THE PROBLEM>
Extract each line from the entries below that contains the word "button".

ENTRIES SUPPLIED>

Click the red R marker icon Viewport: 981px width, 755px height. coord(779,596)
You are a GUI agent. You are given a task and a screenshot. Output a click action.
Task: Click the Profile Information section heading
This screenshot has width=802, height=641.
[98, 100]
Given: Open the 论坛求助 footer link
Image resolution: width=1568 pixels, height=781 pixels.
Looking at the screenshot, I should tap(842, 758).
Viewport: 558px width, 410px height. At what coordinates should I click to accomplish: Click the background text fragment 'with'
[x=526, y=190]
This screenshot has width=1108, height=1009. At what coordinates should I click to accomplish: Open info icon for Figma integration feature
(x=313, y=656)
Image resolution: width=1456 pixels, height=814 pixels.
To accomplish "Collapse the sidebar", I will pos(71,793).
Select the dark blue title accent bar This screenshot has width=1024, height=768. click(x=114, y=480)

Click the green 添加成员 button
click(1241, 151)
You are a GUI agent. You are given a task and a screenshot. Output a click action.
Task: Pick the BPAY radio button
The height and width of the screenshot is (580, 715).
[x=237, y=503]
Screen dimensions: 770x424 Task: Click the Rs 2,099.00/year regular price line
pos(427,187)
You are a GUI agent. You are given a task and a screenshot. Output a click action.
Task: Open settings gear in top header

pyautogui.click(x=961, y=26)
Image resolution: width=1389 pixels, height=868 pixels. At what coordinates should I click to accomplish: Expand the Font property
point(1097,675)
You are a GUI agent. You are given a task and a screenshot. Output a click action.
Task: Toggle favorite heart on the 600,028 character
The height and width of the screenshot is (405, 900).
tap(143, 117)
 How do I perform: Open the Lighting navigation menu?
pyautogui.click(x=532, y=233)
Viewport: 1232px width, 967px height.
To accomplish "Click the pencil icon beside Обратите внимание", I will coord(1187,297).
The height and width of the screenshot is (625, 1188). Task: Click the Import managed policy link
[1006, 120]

RESULT OF THIS EXERCISE>
Click the green 添加成员 button
Task: Pick the BPAY radio button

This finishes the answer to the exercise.